Peter Hessler is a writer of narrative nonfiction and the author of four books. Originally from Columbia, Missouri, he has spent most of his writing life overseas. In 1996, he joined the Peace Corps, which sent him to Fuling, a small city in southwestern China. For two years, he taught English and American literature at Fuling Teachers College, an experience that eventually became the subject of his first book, River Town, which was published in 2001. This book was followed by two others about China: Oracle Bones (2006), and Country Driving (2010). Together they comprise Hessler’s “China trilogy,” covering the decade in which he lived in the country, from 1996 until 2007.
During this period, China underwent enormous change, and Hessler recorded the moment through observing the experiences of average citizens. For the most part, he avoided writing about the famous and the powerful, instead focusing on farmers, factory workers, students, teachers, traders, and small entrepreneurs. Most of his subjects reflected two key social dynamics of this era: the mass migration from the countryside to cities, and the tens of millions of Chinese individuals who had known poverty but were now becoming members of the new middle class.
With each book, Hessler focused on a different theme. River Town, which is set entirely in Fuling, examines geography and sense of place. Oracle Bones, which ranges between contemporary events and ancient archaeology, is concerned with history and time. And Country Driving is about economics and development, focusing on communities that are being radically transformed by China’s urbanization.
In 2007, having spent more than a decade writing about Chinese people who were moving from the countryside to the city, Hessler went in the opposite direction. He left Beijing and settled in Ridgway, a town of seven hundred people in southwestern Colorado. During the next four years, while he was finishing the final book of his China trilogy, he also researched and wrote pieces about rural Colorado, Nepal, and Japan. These stories, along with others, were collected in “Strange Stones,” a collection of Hessler’s best work from his first decade as a writer.

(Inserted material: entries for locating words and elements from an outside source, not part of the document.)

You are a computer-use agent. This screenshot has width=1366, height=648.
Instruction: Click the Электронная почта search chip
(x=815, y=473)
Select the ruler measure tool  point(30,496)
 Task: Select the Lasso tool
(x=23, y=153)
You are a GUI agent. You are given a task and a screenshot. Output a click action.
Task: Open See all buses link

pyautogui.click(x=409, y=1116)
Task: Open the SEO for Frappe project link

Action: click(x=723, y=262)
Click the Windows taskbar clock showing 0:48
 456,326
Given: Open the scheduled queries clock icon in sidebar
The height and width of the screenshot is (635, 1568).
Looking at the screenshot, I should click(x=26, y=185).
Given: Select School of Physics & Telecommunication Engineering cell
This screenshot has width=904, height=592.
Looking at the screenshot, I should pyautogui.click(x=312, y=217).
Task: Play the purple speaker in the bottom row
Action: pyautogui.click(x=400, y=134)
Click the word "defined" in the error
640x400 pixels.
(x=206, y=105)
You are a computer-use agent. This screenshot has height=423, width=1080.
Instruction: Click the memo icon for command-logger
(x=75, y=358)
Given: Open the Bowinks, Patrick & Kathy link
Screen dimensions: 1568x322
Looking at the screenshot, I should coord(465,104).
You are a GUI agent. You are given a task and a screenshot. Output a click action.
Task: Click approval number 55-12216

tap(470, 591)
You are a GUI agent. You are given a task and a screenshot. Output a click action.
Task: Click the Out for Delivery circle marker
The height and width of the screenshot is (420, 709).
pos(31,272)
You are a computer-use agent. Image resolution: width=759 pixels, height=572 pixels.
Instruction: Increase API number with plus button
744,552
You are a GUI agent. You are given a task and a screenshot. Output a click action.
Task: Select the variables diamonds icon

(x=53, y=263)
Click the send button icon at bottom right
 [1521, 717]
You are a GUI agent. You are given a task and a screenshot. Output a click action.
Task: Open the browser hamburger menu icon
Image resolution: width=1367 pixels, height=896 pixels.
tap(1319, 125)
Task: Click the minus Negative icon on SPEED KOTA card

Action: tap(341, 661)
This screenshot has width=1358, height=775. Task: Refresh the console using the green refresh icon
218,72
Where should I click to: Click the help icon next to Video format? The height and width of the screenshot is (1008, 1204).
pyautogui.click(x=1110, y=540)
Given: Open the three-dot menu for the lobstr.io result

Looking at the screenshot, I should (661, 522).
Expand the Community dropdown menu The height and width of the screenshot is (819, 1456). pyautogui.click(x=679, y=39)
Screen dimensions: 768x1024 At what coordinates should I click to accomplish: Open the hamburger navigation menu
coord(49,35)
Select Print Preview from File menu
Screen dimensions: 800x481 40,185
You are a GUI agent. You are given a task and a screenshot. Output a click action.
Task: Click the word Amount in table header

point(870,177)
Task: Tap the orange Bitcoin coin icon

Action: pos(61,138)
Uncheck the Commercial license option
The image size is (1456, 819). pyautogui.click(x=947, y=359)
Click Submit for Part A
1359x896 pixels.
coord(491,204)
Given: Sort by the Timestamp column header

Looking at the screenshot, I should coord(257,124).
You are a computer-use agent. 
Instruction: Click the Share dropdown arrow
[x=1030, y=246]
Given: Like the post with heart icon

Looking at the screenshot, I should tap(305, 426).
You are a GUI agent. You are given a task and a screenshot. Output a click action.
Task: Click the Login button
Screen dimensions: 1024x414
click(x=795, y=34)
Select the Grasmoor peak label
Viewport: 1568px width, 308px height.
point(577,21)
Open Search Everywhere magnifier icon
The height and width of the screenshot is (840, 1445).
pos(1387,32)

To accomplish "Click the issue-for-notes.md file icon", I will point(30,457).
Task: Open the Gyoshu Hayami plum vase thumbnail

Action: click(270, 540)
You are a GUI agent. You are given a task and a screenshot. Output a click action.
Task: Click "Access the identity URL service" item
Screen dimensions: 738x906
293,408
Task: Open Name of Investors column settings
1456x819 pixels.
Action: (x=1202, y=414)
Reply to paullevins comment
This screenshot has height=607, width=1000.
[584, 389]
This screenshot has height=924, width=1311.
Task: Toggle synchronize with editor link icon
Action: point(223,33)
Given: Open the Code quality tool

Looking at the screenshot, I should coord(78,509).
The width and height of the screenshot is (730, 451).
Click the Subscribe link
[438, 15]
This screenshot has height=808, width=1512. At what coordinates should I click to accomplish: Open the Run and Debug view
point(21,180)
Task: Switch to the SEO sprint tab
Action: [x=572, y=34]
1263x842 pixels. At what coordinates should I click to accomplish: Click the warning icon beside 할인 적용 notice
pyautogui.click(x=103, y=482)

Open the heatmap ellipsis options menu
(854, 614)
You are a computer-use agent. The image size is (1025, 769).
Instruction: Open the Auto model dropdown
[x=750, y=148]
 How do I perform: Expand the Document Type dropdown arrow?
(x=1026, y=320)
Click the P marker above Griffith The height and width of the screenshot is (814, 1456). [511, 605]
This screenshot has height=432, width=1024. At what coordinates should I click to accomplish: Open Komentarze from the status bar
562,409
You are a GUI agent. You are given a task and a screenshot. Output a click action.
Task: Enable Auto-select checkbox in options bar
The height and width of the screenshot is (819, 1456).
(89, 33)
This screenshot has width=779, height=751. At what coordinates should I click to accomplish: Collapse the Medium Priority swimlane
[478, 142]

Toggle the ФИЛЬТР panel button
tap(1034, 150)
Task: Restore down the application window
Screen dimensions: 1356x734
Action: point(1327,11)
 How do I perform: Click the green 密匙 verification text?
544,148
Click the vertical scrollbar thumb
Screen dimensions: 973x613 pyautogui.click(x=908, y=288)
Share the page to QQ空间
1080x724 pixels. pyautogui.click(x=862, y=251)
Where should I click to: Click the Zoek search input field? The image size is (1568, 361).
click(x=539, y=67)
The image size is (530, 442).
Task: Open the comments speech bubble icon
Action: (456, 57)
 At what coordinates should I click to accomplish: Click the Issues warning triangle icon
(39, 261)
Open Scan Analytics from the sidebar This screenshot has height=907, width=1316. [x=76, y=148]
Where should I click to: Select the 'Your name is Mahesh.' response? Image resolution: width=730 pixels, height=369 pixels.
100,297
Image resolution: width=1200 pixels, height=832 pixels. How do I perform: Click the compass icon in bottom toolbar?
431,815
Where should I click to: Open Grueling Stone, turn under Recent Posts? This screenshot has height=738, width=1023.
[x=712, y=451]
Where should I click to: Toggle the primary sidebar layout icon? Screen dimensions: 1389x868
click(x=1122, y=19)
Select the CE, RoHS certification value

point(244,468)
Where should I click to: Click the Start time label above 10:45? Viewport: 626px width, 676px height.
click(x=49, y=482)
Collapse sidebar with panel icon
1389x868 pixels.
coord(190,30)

Since 2000, Hessler has been a staff writer at the New Yorker, and he is also a contributing writer at National Geographic Magazine. River Town won the Kiriyama Prize. in 2001, and Oracle Bones was a finalist for the National Book Award, in 2006. Hessler won a National Magazine Award for “Instant Cities,” a two-year study of a new factory town in China’s Zhejiang province, which was published in National Geographic, in 2007. He was named a MacArthur Fellow in 2011. Each of the books in the “China Trilogy” made the New York Times bestseller list.
Beginning in 2011, three of Hessler’s books were published in editions for mainland China, translated by Li Xueshun, a former colleague from Fuling Teachers College. River Town and Country Driving became bestsellers, winning multiple awards in China. His books have been translated into fourteen languages.
Hessler is married to Leslie T. Chang, a former Wall Street Journal writer who is the author of Factory Girls. They have twin daughters, Ariel and Natasha, who were born in Colorado. In October of 2011, when the girls were a year and a half old, the family moved to Cairo, where Hessler and Chang have been learning Arabic, losing sleep, and researching life and politics in post-Tahrir Egypt.